— START OF Information supplied —
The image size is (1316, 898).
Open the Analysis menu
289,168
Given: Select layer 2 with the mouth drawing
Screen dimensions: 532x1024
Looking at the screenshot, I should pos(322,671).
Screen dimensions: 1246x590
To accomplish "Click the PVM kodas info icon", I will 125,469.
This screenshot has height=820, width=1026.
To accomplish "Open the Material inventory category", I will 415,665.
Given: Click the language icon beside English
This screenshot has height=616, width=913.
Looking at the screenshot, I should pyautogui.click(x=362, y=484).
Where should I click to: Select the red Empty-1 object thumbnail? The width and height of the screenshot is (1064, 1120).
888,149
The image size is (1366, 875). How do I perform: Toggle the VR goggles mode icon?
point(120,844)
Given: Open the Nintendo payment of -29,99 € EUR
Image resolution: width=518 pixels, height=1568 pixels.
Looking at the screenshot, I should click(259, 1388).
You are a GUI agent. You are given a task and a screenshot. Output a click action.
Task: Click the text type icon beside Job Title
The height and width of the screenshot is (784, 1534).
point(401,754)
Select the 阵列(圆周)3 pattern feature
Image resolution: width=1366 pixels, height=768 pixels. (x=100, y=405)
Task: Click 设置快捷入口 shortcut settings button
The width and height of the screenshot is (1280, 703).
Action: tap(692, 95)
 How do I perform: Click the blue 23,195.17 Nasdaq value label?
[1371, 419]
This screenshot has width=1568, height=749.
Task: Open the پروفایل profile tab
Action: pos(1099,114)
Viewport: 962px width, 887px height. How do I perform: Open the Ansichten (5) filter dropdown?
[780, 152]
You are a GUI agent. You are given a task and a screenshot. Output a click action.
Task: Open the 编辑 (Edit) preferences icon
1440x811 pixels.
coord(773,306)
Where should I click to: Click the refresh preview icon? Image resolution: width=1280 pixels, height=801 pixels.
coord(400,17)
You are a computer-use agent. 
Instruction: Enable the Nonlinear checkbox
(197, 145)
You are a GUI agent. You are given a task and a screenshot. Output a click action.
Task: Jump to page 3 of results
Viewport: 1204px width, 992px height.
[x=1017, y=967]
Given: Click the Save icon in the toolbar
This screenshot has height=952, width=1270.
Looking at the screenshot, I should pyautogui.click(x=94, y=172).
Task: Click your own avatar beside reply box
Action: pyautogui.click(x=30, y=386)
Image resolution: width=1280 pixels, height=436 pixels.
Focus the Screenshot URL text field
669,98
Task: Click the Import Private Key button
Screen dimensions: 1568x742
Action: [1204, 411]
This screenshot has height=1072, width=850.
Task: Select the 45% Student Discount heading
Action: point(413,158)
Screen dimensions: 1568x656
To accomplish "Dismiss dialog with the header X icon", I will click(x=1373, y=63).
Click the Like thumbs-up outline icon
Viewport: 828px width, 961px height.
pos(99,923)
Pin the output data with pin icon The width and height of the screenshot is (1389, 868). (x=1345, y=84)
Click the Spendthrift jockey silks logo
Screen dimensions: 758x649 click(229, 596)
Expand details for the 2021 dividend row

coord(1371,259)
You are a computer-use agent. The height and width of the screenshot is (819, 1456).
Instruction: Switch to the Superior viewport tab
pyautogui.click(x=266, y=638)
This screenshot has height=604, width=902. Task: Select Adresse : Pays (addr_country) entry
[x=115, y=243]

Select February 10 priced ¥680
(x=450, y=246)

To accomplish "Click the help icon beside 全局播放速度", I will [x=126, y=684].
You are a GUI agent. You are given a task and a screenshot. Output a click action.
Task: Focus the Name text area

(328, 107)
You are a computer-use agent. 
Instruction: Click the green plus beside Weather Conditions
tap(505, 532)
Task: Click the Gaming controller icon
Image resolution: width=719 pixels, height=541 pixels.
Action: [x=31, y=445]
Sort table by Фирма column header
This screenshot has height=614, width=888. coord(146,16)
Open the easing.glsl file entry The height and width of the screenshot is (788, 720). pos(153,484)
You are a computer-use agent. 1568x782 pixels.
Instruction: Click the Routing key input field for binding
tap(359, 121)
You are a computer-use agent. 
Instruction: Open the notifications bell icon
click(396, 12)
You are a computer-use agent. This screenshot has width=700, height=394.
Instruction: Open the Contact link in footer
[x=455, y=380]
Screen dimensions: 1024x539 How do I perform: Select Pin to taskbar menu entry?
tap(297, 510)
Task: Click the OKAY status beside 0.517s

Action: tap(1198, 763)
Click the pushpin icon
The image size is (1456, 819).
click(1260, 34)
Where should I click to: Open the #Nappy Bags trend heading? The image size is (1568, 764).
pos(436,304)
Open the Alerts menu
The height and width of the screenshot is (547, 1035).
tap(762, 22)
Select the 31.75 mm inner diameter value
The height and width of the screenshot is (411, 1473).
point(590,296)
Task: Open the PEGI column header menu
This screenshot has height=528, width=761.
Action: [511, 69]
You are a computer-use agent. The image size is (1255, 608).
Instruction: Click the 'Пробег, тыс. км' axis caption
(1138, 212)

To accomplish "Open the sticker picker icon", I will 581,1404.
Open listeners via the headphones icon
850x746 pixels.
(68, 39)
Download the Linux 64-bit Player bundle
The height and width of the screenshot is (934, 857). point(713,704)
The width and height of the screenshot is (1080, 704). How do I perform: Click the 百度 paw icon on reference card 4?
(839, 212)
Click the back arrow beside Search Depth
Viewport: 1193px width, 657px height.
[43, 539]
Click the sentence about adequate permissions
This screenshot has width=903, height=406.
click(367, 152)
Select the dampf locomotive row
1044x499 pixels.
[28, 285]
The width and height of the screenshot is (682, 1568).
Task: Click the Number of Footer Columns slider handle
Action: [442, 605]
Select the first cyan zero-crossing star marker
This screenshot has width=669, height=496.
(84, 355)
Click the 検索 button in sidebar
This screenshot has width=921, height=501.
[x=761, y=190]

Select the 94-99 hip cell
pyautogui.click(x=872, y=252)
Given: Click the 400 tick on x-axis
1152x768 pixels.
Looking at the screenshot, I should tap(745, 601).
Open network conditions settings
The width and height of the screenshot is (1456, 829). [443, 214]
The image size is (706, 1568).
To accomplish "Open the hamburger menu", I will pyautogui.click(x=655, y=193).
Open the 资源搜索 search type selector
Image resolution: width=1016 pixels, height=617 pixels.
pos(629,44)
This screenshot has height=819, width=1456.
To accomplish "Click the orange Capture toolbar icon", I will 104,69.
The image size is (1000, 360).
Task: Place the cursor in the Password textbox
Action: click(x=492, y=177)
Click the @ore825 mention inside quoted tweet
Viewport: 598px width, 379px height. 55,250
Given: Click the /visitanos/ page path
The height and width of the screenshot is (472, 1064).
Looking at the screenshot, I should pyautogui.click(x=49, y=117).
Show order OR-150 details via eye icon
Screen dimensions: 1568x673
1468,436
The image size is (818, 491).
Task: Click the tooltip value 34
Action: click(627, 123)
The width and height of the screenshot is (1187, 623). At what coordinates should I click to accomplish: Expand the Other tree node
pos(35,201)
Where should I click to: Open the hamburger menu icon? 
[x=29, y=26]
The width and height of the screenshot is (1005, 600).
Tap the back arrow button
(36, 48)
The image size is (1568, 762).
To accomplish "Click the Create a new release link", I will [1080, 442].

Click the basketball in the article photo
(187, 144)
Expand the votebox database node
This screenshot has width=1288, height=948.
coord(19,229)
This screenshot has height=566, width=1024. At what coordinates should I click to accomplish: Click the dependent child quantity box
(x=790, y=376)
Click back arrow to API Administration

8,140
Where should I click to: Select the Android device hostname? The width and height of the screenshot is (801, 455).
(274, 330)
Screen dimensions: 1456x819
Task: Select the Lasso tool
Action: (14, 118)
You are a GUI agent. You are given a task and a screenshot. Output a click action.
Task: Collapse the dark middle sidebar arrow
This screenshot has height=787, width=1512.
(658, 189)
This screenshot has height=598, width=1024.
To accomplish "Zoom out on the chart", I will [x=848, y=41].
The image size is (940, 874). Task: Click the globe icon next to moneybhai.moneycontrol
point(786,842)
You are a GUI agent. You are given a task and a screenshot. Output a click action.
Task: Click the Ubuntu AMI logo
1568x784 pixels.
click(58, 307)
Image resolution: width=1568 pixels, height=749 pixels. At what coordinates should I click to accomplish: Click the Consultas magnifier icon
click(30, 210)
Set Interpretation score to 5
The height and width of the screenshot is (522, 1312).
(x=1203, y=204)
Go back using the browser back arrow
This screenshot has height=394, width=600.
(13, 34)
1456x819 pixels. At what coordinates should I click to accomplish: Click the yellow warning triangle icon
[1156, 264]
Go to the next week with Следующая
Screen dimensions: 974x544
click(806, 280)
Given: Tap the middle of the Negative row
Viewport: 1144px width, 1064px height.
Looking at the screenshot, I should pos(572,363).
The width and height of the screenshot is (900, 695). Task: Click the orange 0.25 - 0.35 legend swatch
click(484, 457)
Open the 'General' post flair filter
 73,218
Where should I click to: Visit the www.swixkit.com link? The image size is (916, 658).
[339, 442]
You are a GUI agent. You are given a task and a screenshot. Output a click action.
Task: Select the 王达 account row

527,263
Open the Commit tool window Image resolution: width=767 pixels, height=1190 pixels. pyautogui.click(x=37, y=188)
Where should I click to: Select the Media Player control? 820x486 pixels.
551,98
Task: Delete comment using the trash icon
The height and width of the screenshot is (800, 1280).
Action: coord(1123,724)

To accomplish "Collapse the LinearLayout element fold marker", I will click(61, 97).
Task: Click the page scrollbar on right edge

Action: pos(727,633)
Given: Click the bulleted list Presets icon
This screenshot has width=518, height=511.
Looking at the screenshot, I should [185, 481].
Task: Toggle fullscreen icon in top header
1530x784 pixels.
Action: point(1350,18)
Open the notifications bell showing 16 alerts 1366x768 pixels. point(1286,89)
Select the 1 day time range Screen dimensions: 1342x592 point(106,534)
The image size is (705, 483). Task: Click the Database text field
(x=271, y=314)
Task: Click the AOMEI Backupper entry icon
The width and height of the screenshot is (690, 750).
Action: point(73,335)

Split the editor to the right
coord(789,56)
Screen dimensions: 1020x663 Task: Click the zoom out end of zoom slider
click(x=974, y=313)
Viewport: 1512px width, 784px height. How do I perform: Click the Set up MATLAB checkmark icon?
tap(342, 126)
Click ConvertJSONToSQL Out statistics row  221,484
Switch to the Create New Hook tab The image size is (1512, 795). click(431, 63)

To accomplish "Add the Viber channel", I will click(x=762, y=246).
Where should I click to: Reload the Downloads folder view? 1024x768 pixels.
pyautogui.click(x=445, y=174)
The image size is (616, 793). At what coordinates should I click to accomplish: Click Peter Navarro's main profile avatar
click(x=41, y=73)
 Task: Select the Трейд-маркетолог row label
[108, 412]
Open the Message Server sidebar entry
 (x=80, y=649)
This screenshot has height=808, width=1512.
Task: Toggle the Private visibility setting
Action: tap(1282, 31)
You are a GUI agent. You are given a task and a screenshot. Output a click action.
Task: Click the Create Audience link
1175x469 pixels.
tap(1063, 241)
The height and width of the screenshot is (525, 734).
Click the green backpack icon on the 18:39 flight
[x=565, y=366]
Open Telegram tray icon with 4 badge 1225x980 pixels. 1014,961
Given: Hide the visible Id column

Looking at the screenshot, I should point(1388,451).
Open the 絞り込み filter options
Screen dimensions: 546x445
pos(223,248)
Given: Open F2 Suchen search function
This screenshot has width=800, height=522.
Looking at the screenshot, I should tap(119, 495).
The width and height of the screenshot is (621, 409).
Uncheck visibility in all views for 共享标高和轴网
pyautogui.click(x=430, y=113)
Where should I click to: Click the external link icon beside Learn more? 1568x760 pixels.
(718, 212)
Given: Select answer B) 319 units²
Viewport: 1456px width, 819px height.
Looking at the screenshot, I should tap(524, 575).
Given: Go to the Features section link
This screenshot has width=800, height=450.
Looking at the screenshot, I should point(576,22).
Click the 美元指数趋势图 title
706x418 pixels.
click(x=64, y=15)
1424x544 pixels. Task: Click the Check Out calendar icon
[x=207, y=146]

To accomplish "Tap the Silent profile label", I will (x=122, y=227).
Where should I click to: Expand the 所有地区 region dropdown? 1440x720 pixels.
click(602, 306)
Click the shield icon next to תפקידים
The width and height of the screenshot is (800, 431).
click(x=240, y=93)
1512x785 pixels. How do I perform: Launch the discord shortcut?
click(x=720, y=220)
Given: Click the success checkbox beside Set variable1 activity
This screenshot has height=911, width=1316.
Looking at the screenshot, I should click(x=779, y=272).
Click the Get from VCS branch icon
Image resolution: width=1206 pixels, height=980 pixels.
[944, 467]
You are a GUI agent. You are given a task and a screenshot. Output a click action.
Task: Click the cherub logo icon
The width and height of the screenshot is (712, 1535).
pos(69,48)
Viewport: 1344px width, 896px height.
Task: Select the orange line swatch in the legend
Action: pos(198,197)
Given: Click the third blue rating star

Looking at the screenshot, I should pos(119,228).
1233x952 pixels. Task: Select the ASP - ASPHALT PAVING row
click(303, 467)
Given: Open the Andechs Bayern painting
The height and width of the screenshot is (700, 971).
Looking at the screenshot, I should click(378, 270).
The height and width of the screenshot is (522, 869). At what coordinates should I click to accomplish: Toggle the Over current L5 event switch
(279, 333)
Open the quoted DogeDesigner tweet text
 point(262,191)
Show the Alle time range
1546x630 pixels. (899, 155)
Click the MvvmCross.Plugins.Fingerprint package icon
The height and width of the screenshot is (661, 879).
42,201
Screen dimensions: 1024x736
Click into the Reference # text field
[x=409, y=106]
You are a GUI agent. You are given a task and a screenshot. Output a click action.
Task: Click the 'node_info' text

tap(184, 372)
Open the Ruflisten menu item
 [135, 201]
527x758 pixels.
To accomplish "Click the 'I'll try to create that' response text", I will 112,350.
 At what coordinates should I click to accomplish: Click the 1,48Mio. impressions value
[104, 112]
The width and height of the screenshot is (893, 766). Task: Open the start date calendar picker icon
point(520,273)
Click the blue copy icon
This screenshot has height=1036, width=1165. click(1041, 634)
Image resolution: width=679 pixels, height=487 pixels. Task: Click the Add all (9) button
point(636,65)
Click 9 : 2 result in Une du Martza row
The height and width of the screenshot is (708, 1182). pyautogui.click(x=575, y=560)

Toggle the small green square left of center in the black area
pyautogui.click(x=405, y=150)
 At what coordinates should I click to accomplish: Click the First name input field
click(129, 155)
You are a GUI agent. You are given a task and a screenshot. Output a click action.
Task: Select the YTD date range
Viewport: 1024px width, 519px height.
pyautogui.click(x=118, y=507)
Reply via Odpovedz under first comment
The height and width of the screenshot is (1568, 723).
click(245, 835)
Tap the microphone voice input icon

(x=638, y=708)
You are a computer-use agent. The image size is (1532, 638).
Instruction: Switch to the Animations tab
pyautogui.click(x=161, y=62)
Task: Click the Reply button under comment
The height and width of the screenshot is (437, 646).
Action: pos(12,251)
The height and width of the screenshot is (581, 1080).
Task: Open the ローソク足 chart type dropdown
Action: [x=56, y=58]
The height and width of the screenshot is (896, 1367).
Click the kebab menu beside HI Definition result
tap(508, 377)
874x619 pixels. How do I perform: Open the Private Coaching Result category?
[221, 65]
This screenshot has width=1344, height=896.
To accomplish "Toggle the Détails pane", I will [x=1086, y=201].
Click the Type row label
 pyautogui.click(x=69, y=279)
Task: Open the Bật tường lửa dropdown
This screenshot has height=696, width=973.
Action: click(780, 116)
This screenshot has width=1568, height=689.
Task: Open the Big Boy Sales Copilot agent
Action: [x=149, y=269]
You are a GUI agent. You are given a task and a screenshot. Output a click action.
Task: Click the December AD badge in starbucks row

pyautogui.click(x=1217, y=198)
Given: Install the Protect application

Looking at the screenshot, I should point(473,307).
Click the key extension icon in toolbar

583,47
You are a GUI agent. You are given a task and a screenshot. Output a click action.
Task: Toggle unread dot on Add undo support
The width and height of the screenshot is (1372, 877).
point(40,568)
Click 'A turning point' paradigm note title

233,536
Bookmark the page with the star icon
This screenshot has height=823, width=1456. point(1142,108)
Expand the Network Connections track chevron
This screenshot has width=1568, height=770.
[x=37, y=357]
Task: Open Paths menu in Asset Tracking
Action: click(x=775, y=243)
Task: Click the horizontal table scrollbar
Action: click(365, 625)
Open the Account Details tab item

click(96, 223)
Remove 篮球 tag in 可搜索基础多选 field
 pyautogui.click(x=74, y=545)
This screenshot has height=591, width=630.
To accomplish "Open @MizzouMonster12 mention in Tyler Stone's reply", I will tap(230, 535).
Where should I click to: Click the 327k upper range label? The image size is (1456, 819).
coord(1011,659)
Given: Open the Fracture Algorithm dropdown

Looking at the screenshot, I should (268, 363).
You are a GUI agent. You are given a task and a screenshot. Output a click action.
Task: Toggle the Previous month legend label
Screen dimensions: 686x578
— END OF Information supplied —
Directions for this task: Rewrite the items from the first one through the line containing "should pyautogui.click(x=362, y=484).", inclusive, replacing "Screen dimensions" with "Screen size" and leaving everything else unchanged.

Response:
The image size is (1316, 898).
Open the Analysis menu
289,168
Given: Select layer 2 with the mouth drawing
Screen size: 532x1024
Looking at the screenshot, I should pos(322,671).
Screen size: 1246x590
To accomplish "Click the PVM kodas info icon", I will 125,469.
This screenshot has height=820, width=1026.
To accomplish "Open the Material inventory category", I will 415,665.
Given: Click the language icon beside English
This screenshot has height=616, width=913.
Looking at the screenshot, I should pyautogui.click(x=362, y=484).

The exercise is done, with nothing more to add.